The next day, the papers would say that a woman had been found dead and that Inspector Daoudi had rapidly begun an investigation and made an arrest. In forty-eight hours, Sese knew, he’d be out again, after having bolstered the detective’s score sheet for a moment. But forty-eight hours was time and money lost, thought Sese. As it was, things hadn’t been going that well. Before he met Ichrak, his turnover had been in decline. The charm and sincerity he displayed with his big smile on the computer screens of European women were clearly insufficient: the Western Union transfers were barely trickling in; he was having trouble making ends meet.
The day he’d met Ichrak, it had been as oppressively hot as it was at present in his cell. The air blowing from the desert not only heralded sandstorms; it could also be bringing bad luck. Like now, thought Sese. That memorable day, he’d been so sick of it all that he’d decided to change his occupation. Sese was what’s known as a brouteur, a sort of African cyber-seducer. One of those guys, often very young, who maintain a retinue of dozens—sometimes even hundreds—of women in love with them. These men are workaholic pickup artists trying to wrangle money from the women by playing on stereotypes of poverty-stricken Africa and the eternal guilt of a slave-owning, colonialist Europe in search of redemption. With this intense psychological strategy, the brouteurs made hundreds of euros a month, tethered to their keyboards, their screens, and their lies. Except that the virtual rendezvous were no longer such a profitable niche. The competition was getting tougher, and the various sites waged merciless war in their listings. So Sese had decided to switch to bank fraud—as a shayeur, or fly-by-night salesman, he’d already had some practice at this. Picking up young or older white women looking for love was right up his alley; it could even be regarded as a public service. Sese enjoyed uttering phrases that melted the hearts and the credit cards of his prey. “Listen me, you are only one make my heart beat so hard, I swear you!” he could say suavely in a Kinshasa accent. When the maiden laughed, he knew how to press his case and pursue the seduction. He was a sentimental guy, was Sese; emptying the bank accounts of suckers contacted by email was tiresome work, and it did a lot of harm to the victim, who was perhaps a little too keen, but innocent all the same.

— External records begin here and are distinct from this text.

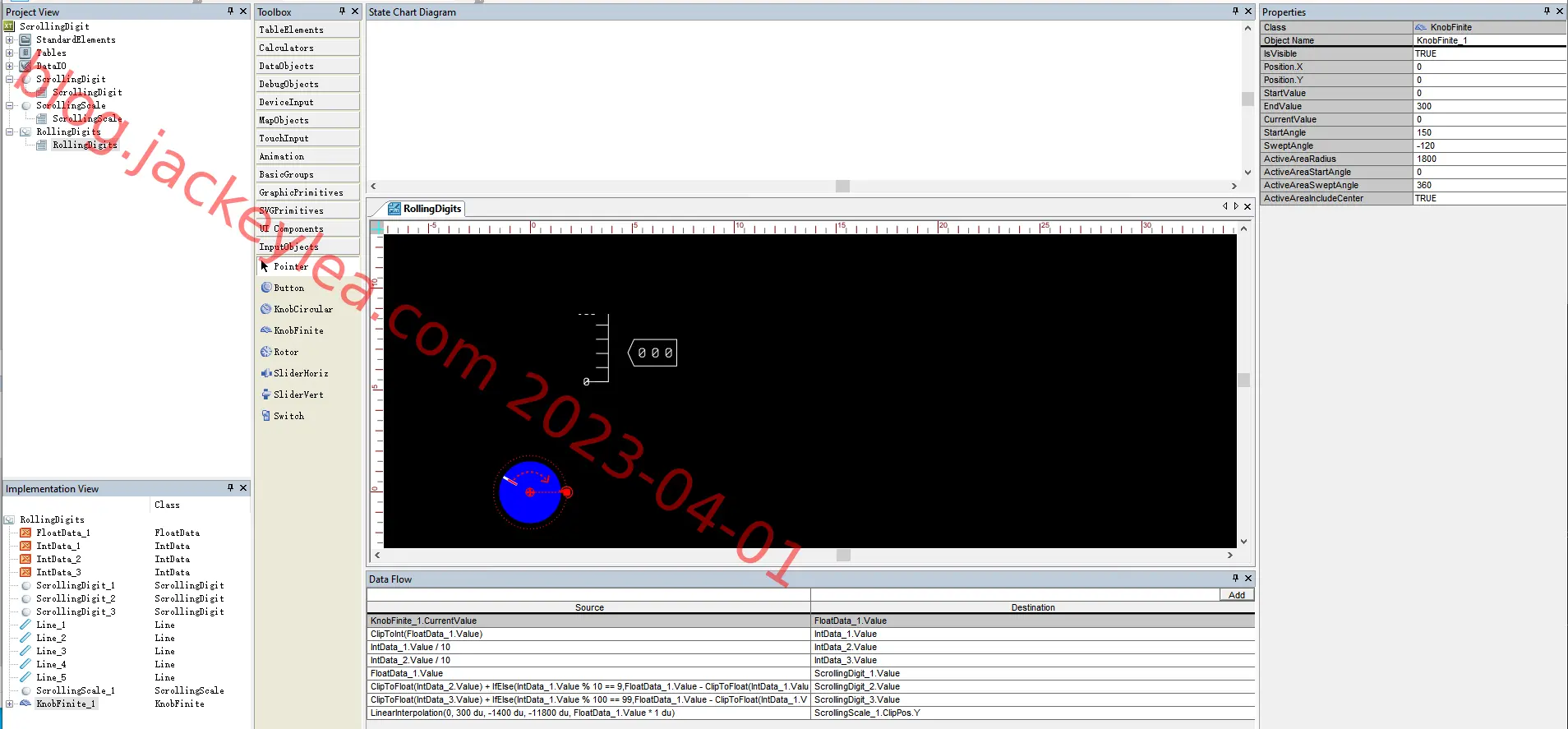Switch to the RollingDigits editor tab
This screenshot has height=729, width=1568.
pyautogui.click(x=425, y=209)
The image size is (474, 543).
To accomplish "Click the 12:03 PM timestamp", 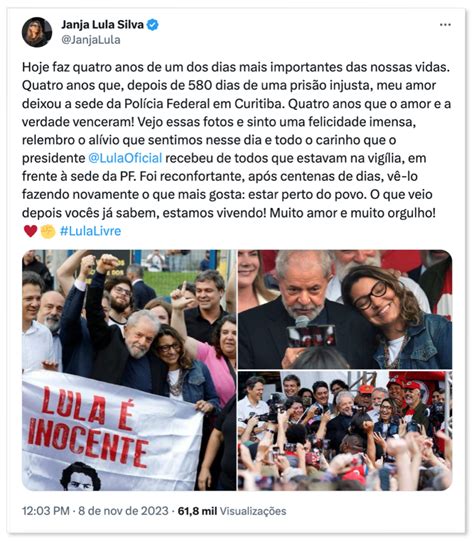I will [46, 511].
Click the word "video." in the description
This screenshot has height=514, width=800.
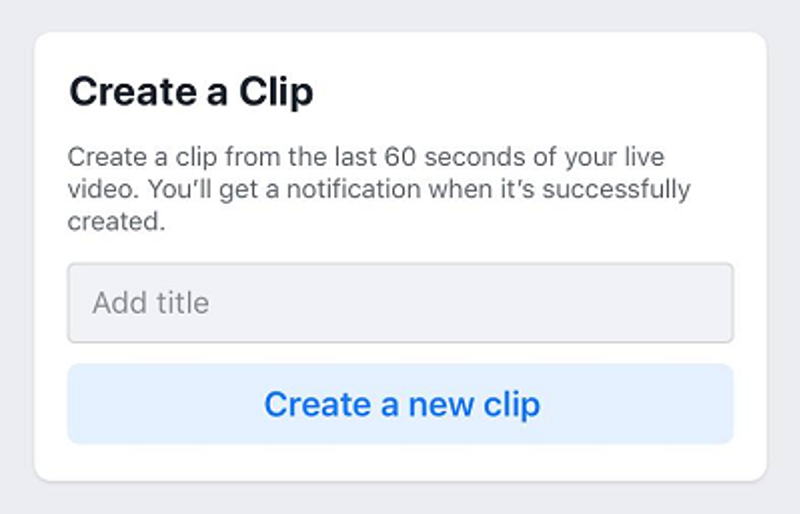pos(95,189)
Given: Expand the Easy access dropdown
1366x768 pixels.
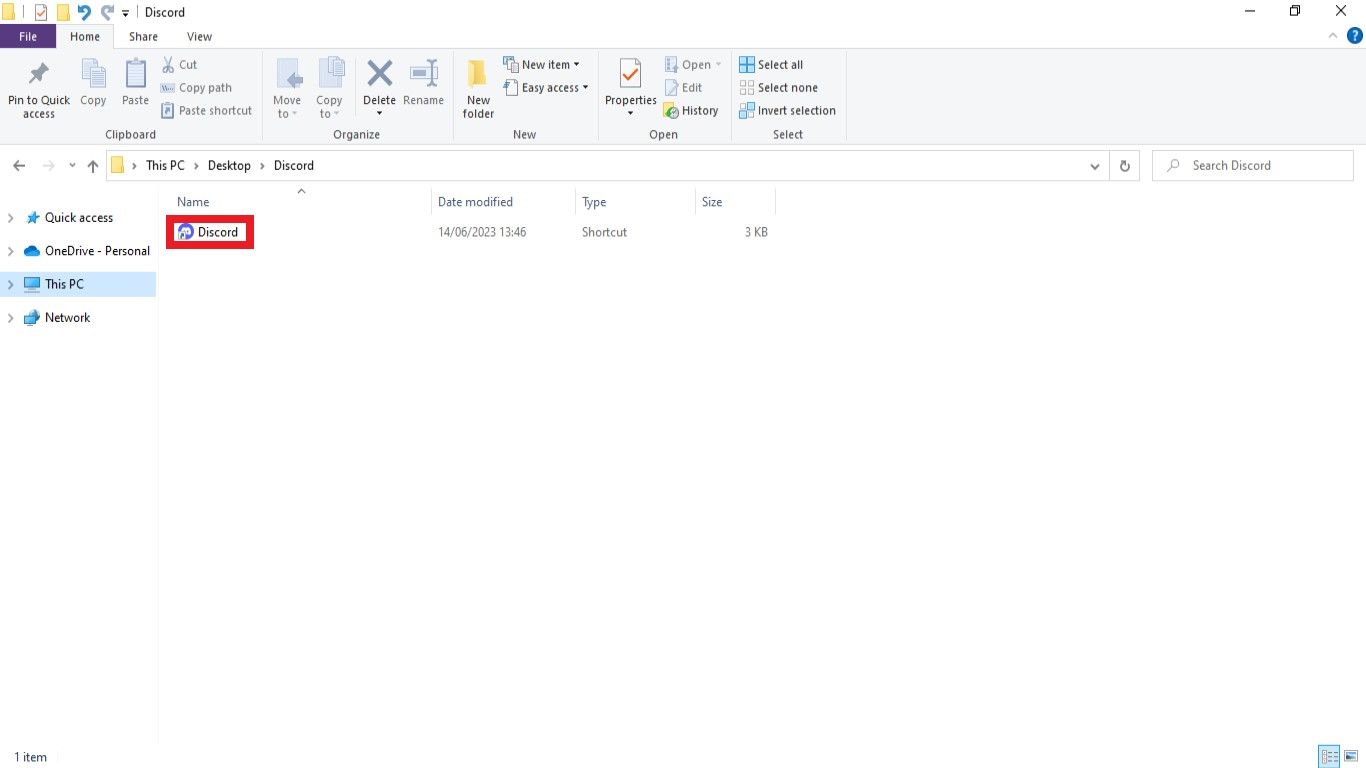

It was out of desperation, then, that he’d wanted to apprentice in fraud with Dramé, a Senegalese hustler, but the guy didn’t show that day.
“Fuck it!”
Returning home from his failed rendezvous, he’d had to run to catch his bus, panting in exasperation.
“I haven’t got all day,” the driver grumbled, his hand on the button that would close the door.
Sese didn’t even respond. He bought a ticket and wove his way down the aisle looking for a free seat.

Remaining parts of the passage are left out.